Asked about Vafaei’s pre-match comments, O’Sullivan recalled the 2002 World Championship when he stated that he was going to send Stephen Hendry “back to his sad little life” before their semi-final meeting, and ended up losing 17-13.

“I did the same years ago with Stephen and I totally regretted it,” said O’Sullivan today. “I was pumped up by someone else (Prince Naseem Hamed) to say it , it wasn’t what I would have said. Then afterwards I thought ‘why did I do that?’ Stephen didn’t speak to me for two years. He was my hero, why would I want to disrespect my hero? Two years later I apologised and he said it was forgotten, and then we were friends again.

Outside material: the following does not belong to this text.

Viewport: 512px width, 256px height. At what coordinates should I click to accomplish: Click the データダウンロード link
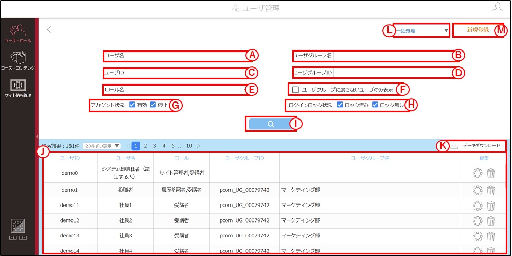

“There are no hard feelings from me, I love Hossein, he is a great guy and a brilliant player. He has not had it easy with his visa issues, it was heart-breaking to see what he had to go through. But he keeps going. He will come back stronger from this. He is well capable of being a top 16 player and he is still young.

“I have been going for a long time. I love the lifestyle. I don’t play snooker for financial reasons, I play it because I enjoy it. It brings joy to the friends who come and support me, and the people watching at home get excited. So I just keep showing up. I’m looking forward to another match at the Crucible. Luca is phenomenal player with amazing talent and he is always getting better.”

Vafaei, the only Iranian to play at the Crucible, said: “He played fantastic, I lost to the greatest ever. No one can play snooker better than him. I got my lesson, in the future I’ll give the same lesson to other players. I have to learn from someone. There was no pressure, I was not nervous.”

Asked about smashing the pack open from the break-off in the second frame – matching a shot O’Sullivan played against him at the 2021 German Masters qualifiers – Vafaei added: “Everyone knows what happened in the past and I didn’t like that at all. Everyone has a tough life so we don’t need to give each other negative energy. So it was in my mind.

“I don’t regret what I said. It was nice for the people, everywhere you looked, snooker was top of the news. If you don’t have me in snooker, it’s a boring place! It’s good to have character, it makes people interested in the snooker.

“It’s completely off my chest now. Whatever he did to me, I have given it back, so I don’t have any reason to be bad with him now. He knew that as well, he said ‘let’s be friends.’ I hope he wins the tournament because he’s too good.

“This year I lost to the greatest, it doesn’t matter, it doesn’t count. Next year I will be 100 per cent be here and stronger with the help of the people.”